Pierre Roy (painter)

Summary

Pierre Roy (10 August 1880 – 26 September 1950) was a French surrealist painter. He is known for his realistically painted compositions of ordinary objects in unexpected arrangements.

He was the eldest of four children of the secretary of the management board of the Musée d'Arts de Nantes who all became amateur painters. After gaining his baccalauréat at the local school he joined a firm of architects before enrolling at the Ecole des Beaux-Arts in Paris. Disappointed with the course, he left to work on the designs for the 1900 Paris Exposition.[1]

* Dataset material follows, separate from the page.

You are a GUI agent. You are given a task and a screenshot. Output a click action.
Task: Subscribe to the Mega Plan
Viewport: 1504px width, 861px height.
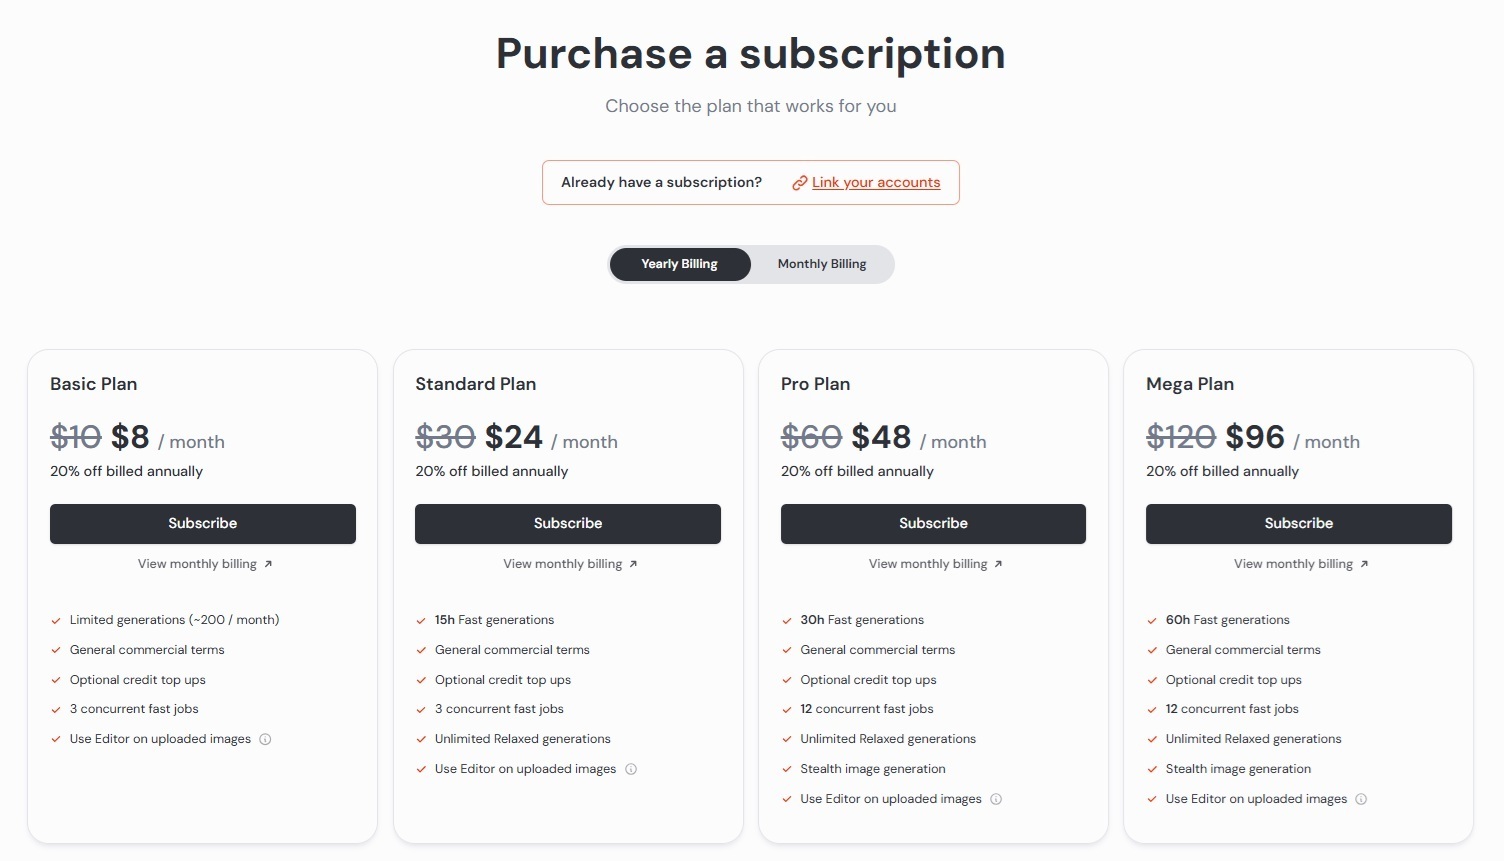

In 1905, he decided to devote himself to painting, beginning in 1906 at the Salon of the Société Nationale des Beaux-Arts (SNBA), a painters collective. He exhibited in 1907, 1908, 1913 and 1914 at the Société des Artistes Indépendants. In 1925, he took part in the first exhibition by surrealist painters alongside Giorgio de Chirico, Max Ernst and Pablo Picasso, and in 1926 had his first solo exhibition.[2] In 1933 he was appointed for five years as a naval artist.

An exhibition devoted to his work was held at the Galerie des Beaux-Arts in Paris in 1935, and his work was displayed at the 1937 World's Fair and the Montaigne Gallery in Paris in 1938. He travelled and exhibited in galleries around the world: in New York at the Brummer Gallery in 1930 and 1933, at the Julien Levy Gallery in 1932, at the Museum of Modern Art in New York in 1936, at the Carstairs Gallery in 1949, in London in 1934, at the Wildenstein Gallery and in Hawaii in 1939 at the Honolulu Academy of Arts.

In addition he created stage sets, several covers for Vogue magazine, and advertising posters.

His work is classed as surrealism, and is based on assemblages of everyday objects such as shells, vegetables and fruits, woollen reels, ears and seeds, eggs and ribbons arranged to create poetic images.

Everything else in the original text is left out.